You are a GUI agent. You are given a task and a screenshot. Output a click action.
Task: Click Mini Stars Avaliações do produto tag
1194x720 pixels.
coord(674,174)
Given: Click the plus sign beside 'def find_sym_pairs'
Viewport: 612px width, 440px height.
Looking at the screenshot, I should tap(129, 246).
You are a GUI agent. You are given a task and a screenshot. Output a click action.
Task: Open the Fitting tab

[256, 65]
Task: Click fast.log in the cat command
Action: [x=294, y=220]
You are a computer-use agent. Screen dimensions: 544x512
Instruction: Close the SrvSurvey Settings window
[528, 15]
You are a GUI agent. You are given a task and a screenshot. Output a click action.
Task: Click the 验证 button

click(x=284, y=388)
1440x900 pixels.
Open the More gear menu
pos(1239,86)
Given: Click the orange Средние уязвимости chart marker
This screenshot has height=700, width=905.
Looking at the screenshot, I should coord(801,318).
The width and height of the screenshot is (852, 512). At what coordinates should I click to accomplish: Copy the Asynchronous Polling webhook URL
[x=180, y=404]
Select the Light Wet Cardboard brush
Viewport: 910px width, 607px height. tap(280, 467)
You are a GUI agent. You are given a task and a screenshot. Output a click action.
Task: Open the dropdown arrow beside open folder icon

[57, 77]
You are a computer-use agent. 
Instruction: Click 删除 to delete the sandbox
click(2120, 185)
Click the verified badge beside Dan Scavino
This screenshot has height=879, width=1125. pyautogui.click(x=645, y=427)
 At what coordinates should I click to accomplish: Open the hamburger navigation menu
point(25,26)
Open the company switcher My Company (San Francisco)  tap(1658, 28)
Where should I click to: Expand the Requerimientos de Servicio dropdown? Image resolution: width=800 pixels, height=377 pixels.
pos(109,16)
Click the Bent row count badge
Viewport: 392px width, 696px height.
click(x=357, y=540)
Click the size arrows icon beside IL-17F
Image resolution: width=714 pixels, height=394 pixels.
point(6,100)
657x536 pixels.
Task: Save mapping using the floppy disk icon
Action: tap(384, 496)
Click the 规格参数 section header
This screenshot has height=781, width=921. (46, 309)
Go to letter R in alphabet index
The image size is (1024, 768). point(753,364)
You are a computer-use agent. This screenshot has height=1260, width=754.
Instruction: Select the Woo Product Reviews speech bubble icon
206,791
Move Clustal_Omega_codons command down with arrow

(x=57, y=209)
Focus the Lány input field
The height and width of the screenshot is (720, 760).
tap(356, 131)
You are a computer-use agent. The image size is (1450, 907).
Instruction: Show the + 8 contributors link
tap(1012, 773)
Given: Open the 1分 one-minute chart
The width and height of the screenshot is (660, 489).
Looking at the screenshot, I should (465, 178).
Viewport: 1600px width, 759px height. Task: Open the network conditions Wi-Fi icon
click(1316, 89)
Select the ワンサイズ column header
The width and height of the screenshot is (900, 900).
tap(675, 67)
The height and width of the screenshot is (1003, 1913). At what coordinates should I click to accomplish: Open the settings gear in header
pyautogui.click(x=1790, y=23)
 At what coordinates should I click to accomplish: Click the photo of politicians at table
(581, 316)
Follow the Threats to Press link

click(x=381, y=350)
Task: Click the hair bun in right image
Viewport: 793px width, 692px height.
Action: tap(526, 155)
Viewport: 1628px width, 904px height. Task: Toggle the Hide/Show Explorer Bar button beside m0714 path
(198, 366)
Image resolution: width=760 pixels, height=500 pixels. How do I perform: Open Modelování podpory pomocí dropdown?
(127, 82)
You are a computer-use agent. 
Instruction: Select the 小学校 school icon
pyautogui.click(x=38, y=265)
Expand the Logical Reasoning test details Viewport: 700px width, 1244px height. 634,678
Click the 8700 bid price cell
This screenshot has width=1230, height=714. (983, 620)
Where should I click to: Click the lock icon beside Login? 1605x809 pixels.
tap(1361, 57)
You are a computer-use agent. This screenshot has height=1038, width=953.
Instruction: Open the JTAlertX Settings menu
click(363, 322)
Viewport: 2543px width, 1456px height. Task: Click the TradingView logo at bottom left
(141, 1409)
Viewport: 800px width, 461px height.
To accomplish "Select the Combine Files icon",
◇ ◇ ◇ ◇ ◇
● TASK DESCRIPTION: Pull every line that holds the string "chart" out of the records.

● ANSWER BELOW:
Given: Click the orange Средние уязвимости chart marker
Given: Open the 1分 one-minute chart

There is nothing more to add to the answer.